As Ward Room's Mark Andersen reported back in January, City Council's progressive aldermen have been unsuccessful in repeated attempts to slow charters' growth and address "what many see as increasingly systematic underfunding of neighborhood schools and a rush on the part of CPS to build new charter schools."
Last month, CPS approved a controversial budget that diverts extra dollars to charters at public schools' expense.
Miles away, in New York, Cuomo earlier this year curbed De Blasio's much-hyped efforts to combat charter expansion in the Big Apple and raise taxes on the rich to finance universal pre-K education. He received funding for his pre-K program in March, and the pressure is on as he presides over its roll-out and hopes for a success.
Back in Chicago, Emanuel is testing a program to offer free pre-K to some 1,500 4-year-olds from low-income families.
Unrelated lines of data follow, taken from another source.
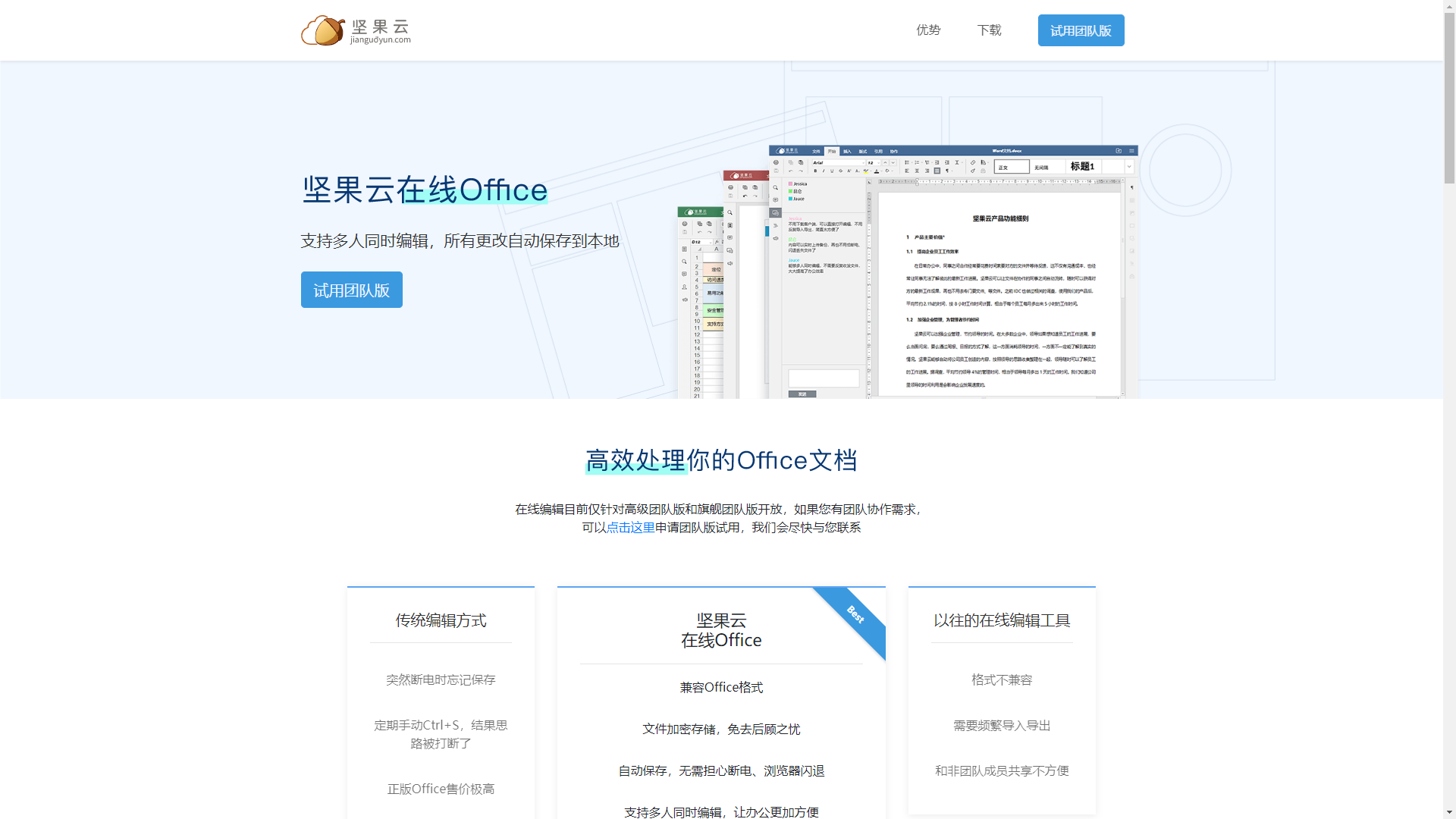
Task: Click the blue Best ribbon badge
Action: pos(855,615)
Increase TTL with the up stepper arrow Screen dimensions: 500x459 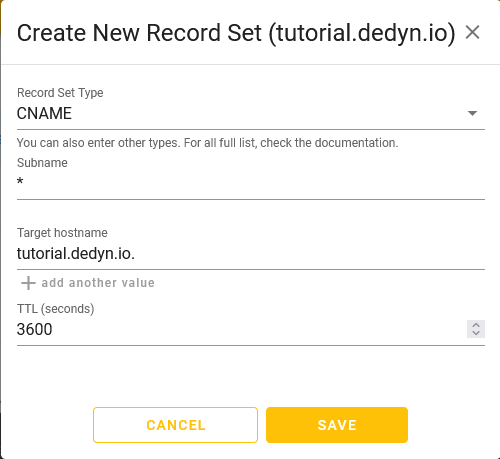pyautogui.click(x=476, y=325)
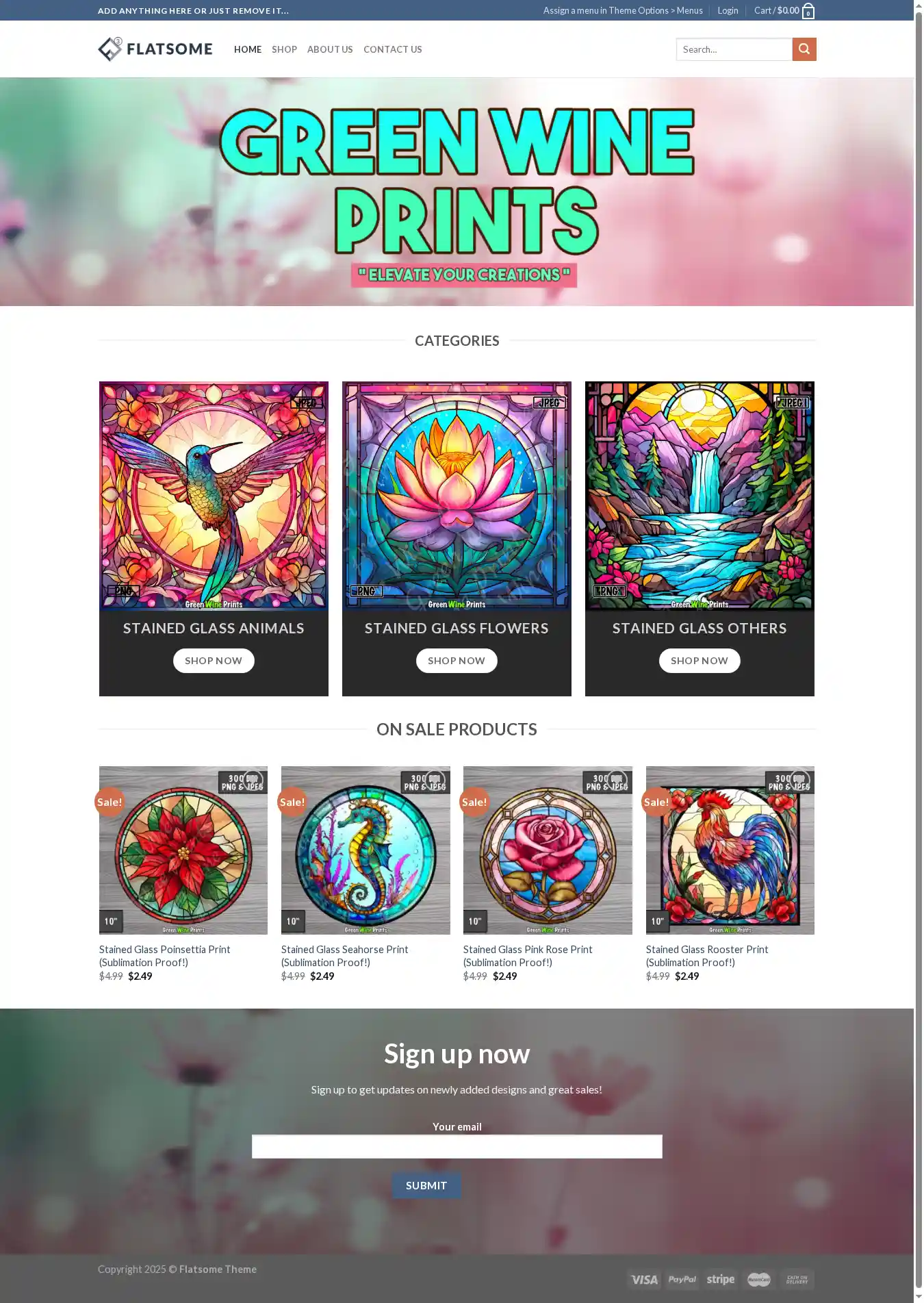The height and width of the screenshot is (1303, 924).
Task: Open the Contact Us menu item
Action: (x=393, y=49)
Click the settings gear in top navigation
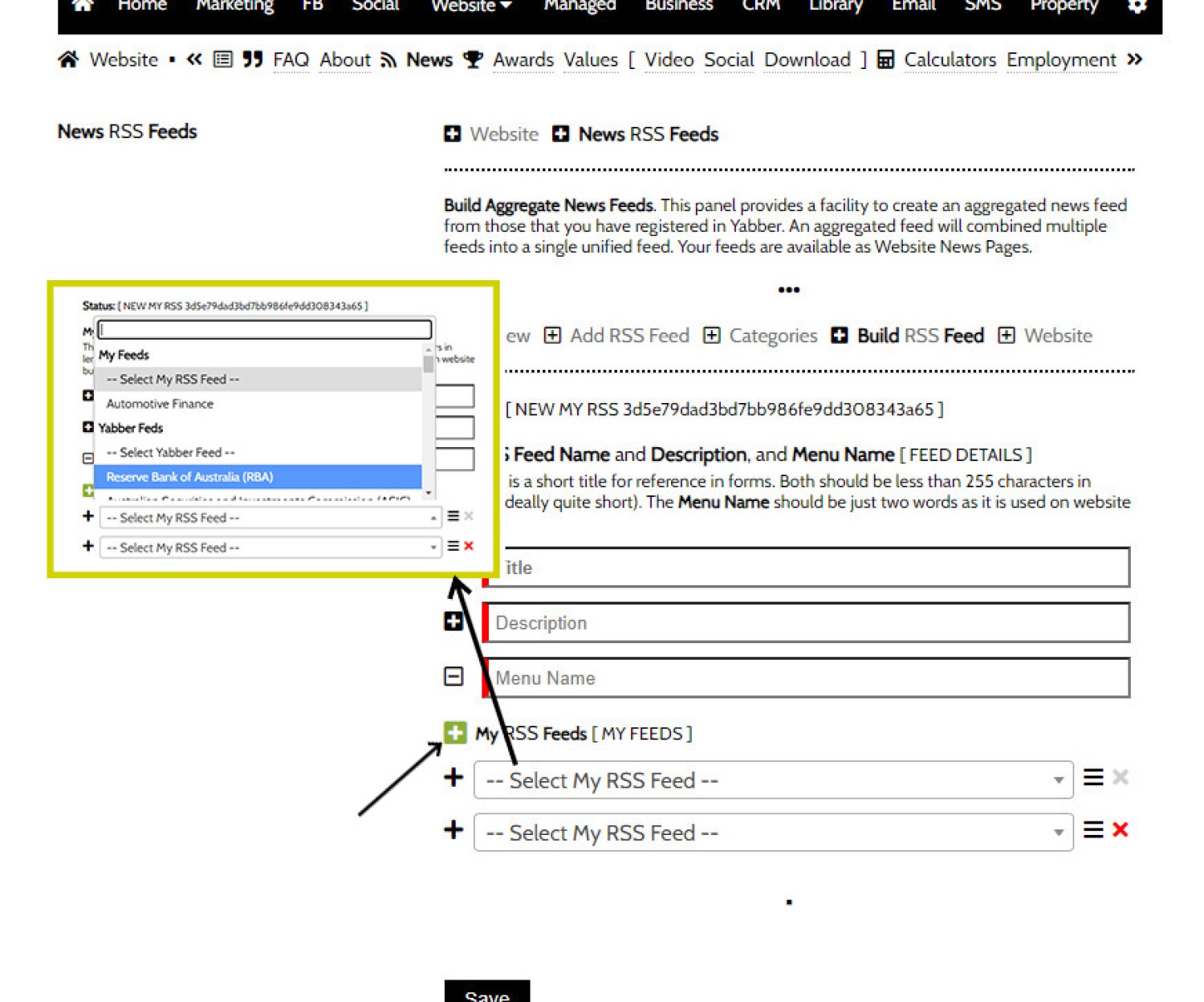 pos(1137,6)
He has disclosed how the city would fund such a plan.
The mayor is still recovering from 2012's teachers strike and last summer's unprecedented closures of nearly 50 public schools that tarnished his reputation among progressives and transformed Lewis into a folk heroine.
With Emanuel up for re-election next February, his polarizing education policies will surely be front, center and picked apart with gusto -- especially if Lewis confirms all the buzz and decides to throw her hat into the ring.